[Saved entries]
┄┄┄┄┄┄┄┄┄┄┄┄┄┄┄┄┄┄┄┄

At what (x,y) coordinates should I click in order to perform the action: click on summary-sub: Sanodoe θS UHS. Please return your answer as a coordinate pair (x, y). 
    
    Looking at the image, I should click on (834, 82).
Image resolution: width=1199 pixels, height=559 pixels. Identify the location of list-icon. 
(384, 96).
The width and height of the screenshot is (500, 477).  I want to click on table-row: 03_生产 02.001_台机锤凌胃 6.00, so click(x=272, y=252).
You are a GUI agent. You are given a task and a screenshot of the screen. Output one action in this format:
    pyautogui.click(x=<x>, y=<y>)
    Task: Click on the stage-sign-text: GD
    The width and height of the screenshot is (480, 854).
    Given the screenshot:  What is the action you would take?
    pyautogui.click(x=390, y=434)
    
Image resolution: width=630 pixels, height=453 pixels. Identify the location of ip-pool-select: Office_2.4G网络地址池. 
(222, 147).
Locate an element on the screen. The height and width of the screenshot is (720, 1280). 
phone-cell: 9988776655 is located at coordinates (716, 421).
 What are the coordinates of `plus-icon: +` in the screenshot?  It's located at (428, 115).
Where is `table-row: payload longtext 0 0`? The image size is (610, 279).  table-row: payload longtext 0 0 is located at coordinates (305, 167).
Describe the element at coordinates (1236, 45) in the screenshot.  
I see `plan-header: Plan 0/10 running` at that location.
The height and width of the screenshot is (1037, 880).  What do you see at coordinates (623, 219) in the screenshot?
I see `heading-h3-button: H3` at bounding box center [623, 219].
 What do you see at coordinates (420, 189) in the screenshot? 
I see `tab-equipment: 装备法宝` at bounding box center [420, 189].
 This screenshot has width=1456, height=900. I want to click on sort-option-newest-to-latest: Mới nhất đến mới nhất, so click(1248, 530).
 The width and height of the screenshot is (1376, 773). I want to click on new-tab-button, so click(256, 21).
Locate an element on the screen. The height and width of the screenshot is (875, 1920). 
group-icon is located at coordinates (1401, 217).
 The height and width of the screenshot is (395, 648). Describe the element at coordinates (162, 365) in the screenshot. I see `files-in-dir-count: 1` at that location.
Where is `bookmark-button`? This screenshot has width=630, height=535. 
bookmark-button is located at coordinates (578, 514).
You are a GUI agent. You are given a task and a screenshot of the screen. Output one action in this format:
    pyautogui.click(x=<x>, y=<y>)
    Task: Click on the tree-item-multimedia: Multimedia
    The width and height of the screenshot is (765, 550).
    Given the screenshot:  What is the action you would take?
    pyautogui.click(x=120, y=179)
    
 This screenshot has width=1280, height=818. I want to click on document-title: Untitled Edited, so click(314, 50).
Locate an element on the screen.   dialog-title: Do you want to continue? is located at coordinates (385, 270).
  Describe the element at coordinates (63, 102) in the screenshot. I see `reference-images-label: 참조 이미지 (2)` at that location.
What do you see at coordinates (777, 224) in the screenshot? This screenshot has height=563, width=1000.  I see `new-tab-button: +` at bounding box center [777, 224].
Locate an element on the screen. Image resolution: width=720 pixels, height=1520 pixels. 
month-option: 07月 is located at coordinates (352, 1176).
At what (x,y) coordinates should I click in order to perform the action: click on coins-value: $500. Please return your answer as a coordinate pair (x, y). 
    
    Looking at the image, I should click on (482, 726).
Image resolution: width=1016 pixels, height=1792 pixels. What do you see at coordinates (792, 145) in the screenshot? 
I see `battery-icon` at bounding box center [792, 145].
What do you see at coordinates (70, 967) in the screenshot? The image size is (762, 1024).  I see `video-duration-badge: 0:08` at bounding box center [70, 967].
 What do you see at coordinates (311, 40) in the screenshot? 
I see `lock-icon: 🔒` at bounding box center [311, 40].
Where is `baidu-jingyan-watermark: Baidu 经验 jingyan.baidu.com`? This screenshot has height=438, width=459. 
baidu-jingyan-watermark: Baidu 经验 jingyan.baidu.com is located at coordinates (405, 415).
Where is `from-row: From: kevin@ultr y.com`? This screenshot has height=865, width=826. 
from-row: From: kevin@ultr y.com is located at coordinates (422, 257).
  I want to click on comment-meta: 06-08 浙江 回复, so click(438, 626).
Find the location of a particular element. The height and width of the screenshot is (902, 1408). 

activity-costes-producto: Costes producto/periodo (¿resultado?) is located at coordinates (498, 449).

┄┄┄┄┄┄┄┄┄┄┄┄┄┄┄┄┄┄┄┄

> _WHAT TO DO_
Turn the rows above into a JSON list of strings, one string per line, leaving out blank lines.

> _SOLUTION TO THIS TASK_
[
  "At what (x,y) coordinates should I click in order to perform the action: click on summary-sub: Sanodoe θS UHS. Please return your answer as a coordinate pair (x, y). ",
  "    Looking at the image, I should click on (834, 82).",
  "Image resolution: width=1199 pixels, height=559 pixels. Identify the location of list-icon. ",
  "(384, 96).",
  "The width and height of the screenshot is (500, 477).  I want to click on table-row: 03_生产 02.001_台机锤凌胃 6.00, so click(x=272, y=252).",
  "You are a GUI agent. You are given a task and a screenshot of the screen. Output one action in this format:",
  "    pyautogui.click(x=<x>, y=<y>)",
  "    Task: Click on the stage-sign-text: GD",
  "    The width and height of the screenshot is (480, 854).",
  "    Given the screenshot:  What is the action you would take?",
  "    pyautogui.click(x=390, y=434)",
  "Image resolution: width=630 pixels, height=453 pixels. Identify the location of ip-pool-select: Office_2.4G网络地址池. ",
  "(222, 147).",
  "Locate an element on the screen. The height and width of the screenshot is (720, 1280). ",
  "phone-cell: 9988776655 is located at coordinates (716, 421).",
  " What are the coordinates of `plus-icon: +` in the screenshot?  It's located at (428, 115).",
  "Where is `table-row: payload longtext 0 0`? The image size is (610, 279).  table-row: payload longtext 0 0 is located at coordinates (305, 167).",
  "Describe the element at coordinates (1236, 45) in the screenshot.  ",
  "I see `plan-header: Plan 0/10 running` at that location.",
  "The height and width of the screenshot is (1037, 880).  What do you see at coordinates (623, 219) in the screenshot?",
  "I see `heading-h3-button: H3` at bounding box center [623, 219].",
  " What do you see at coordinates (420, 189) in the screenshot? ",
  "I see `tab-equipment: 装备法宝` at bounding box center [420, 189].",
  " This screenshot has width=1456, height=900. I want to click on sort-option-newest-to-latest: Mới nhất đến mới nhất, so click(1248, 530).",
  " The width and height of the screenshot is (1376, 773). I want to click on new-tab-button, so click(256, 21).",
  "Locate an element on the screen. The height and width of the screenshot is (875, 1920). ",
  "group-icon is located at coordinates (1401, 217).",
  " The height and width of the screenshot is (395, 648). Describe the element at coordinates (162, 365) in the screenshot. I see `files-in-dir-count: 1` at that location.",
  "Where is `bookmark-button`? This screenshot has width=630, height=535. ",
  "bookmark-button is located at coordinates (578, 514).",
  "You are a GUI agent. You are given a task and a screenshot of the screen. Output one action in this format:",
  "    pyautogui.click(x=<x>, y=<y>)",
  "    Task: Click on the tree-item-multimedia: Multimedia",
  "    The width and height of the screenshot is (765, 550).",
  "    Given the screenshot:  What is the action you would take?",
  "    pyautogui.click(x=120, y=179)",
  " This screenshot has width=1280, height=818. I want to click on document-title: Untitled Edited, so click(314, 50).",
  "Locate an element on the screen.   dialog-title: Do you want to continue? is located at coordinates (385, 270).",
  "  Describe the element at coordinates (63, 102) in the screenshot. I see `reference-images-label: 참조 이미지 (2)` at that location.",
  "What do you see at coordinates (777, 224) in the screenshot? This screenshot has height=563, width=1000.  I see `new-tab-button: +` at bounding box center [777, 224].",
  "Locate an element on the screen. Image resolution: width=720 pixels, height=1520 pixels. ",
  "month-option: 07月 is located at coordinates (352, 1176).",
  "At what (x,y) coordinates should I click in order to perform the action: click on coins-value: $500. Please return your answer as a coordinate pair (x, y). ",
  "    Looking at the image, I should click on (482, 726).",
  "Image resolution: width=1016 pixels, height=1792 pixels. What do you see at coordinates (792, 145) in the screenshot? ",
  "I see `battery-icon` at bounding box center [792, 145].",
  "What do you see at coordinates (70, 967) in the screenshot? The image size is (762, 1024).  I see `video-duration-badge: 0:08` at bounding box center [70, 967].",
  " What do you see at coordinates (311, 40) in the screenshot? ",
  "I see `lock-icon: 🔒` at bounding box center [311, 40].",
  "Where is `baidu-jingyan-watermark: Baidu 经验 jingyan.baidu.com`? This screenshot has height=438, width=459. ",
  "baidu-jingyan-watermark: Baidu 经验 jingyan.baidu.com is located at coordinates (405, 415).",
  "Where is `from-row: From: kevin@ultr y.com`? This screenshot has height=865, width=826. ",
  "from-row: From: kevin@ultr y.com is located at coordinates (422, 257).",
  "  I want to click on comment-meta: 06-08 浙江 回复, so click(438, 626).",
  "Find the location of a particular element. The height and width of the screenshot is (902, 1408). ",
  "activity-costes-producto: Costes producto/periodo (¿resultado?) is located at coordinates (498, 449)."
]